Instead, the downside I worried about the most to being a multi-millionaire was that fresh target on your back. Not a week went by since the Powerball was won that I saw a winner of a much smaller lottery jackpot in the news killed by a brother-in-law over the money.
Two Years Lay-terrr…
So, I’ve been moving an old WordPress blog over into this one, and realized that I had apparently never finished writing this post: I mean, what in the world could that post title mean?! Who in the hell are those people?
Well, I can tell you who JJ Luna is, and why I mentioned him: He is the author of a few books on privacy. Basically, how to keep as low a profile as legally possible in this day and age: keeping your name, your actual street address, your properties, everything as separate and shrouded as you can.
And with the subject being what can happen to you when you suddenly become a billionaire, it seems pretty obvious why that could be a desirable thing. His biggest piece of advise is to keep your legal name and your street address apart: nobody but you will know where you actually live.
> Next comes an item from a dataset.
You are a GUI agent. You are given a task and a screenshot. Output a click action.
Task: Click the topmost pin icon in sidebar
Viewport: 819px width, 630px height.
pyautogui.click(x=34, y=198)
It is, esentially, the first domino in a long series that, if you can keep it from falling, stop so much else from giving you problems.
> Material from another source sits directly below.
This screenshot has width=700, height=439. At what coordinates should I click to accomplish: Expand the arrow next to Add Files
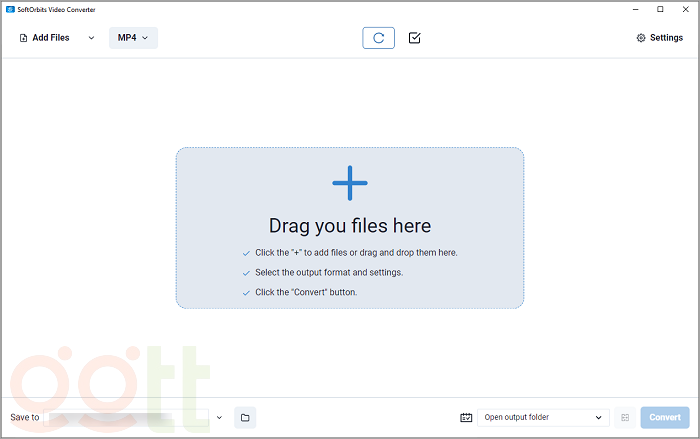coord(91,38)

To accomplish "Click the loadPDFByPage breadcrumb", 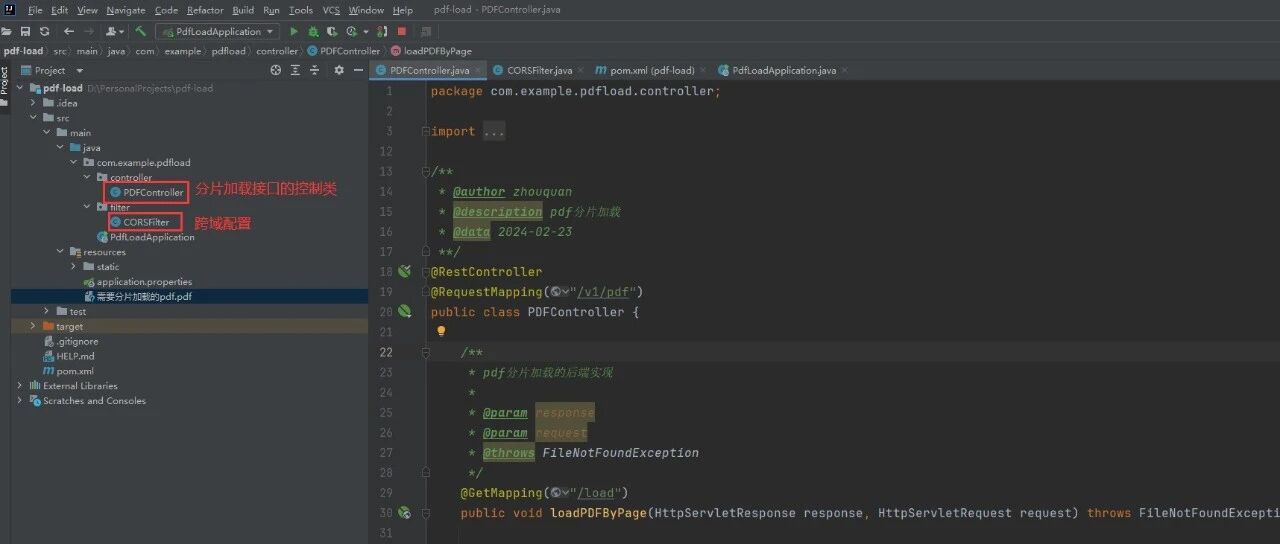I will [x=431, y=51].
Very helpful if you were to suddenly become rich – no worries about the Media camped outside your house/office/kid’s school if they look you up and only get a P.O. Box, or better yet a “Ghost Address” that turns out to be an empty apartment in another state having its mail forwarded to a handling agency.
And if your real name isn’t connected to your street address, no worries about would-be robbers ransacking your house to find that lotto ticket (or make off with any of your newly-bought stuff), and no worries about would-be kidnappers staking out your place to grab your wife/kids/pets.
Neil Strauss is a writer who, shall we say, tends to dive into his subject matter whole-hog: he has written a few biographies on rock stars, actresses (I think?), and dove into the Pick-Up Artist community to write “The Game”. But to the subject at hand, he also dove into an interesting patchwork of subjects that included sovereign citizenship, doomsday preppers, privacy junkies, and oddball millionaires and came out with a book called “Emergency: this book will save your life”
In it, he explores all the things these people do to prepare for when T.he S.hit H.its T.he F.an: being anything from a 3-day power outage all the way to full-on collapse of modern society as we know it.
It is a fun read, and by the end of it, he had not only attained dual-citizenship and a residence in an obscure but gorgeous caribbean island, but also got an LLC set up to separate all his assets from his name, another action JJ Luna also recommends.
What’s that do for a would-be future billionaire? Well, if someone ever decides to fraudulently sue me for all I’m worth, all they can get is what’s in my name (which at the moment includes my house and both my and my wife’s car). This is not all that likely to happen to me now, since the effort to bring a fraudulent case like that isn’t worth the gains. But if I were a billionaire, now you got a target on your back for anyone who wants to start throwing lawsuits at you, hoping you’ll just settle out of court for a few hundred grand.
However, if you yourself don’t actually have that money in your own bank account, then suing you will make it waaaaaaaaay harder to actually get it. Now, they have to find out where that money actually is, etc. etc.
Okay, that’s Neil Strauss and JJ Luna explained. What about Bethesda?
Well, being that this was roughly 2 years ago, I’m guessing it had something to do with Fallout 4.
Aaaaaaand, I got nuthin.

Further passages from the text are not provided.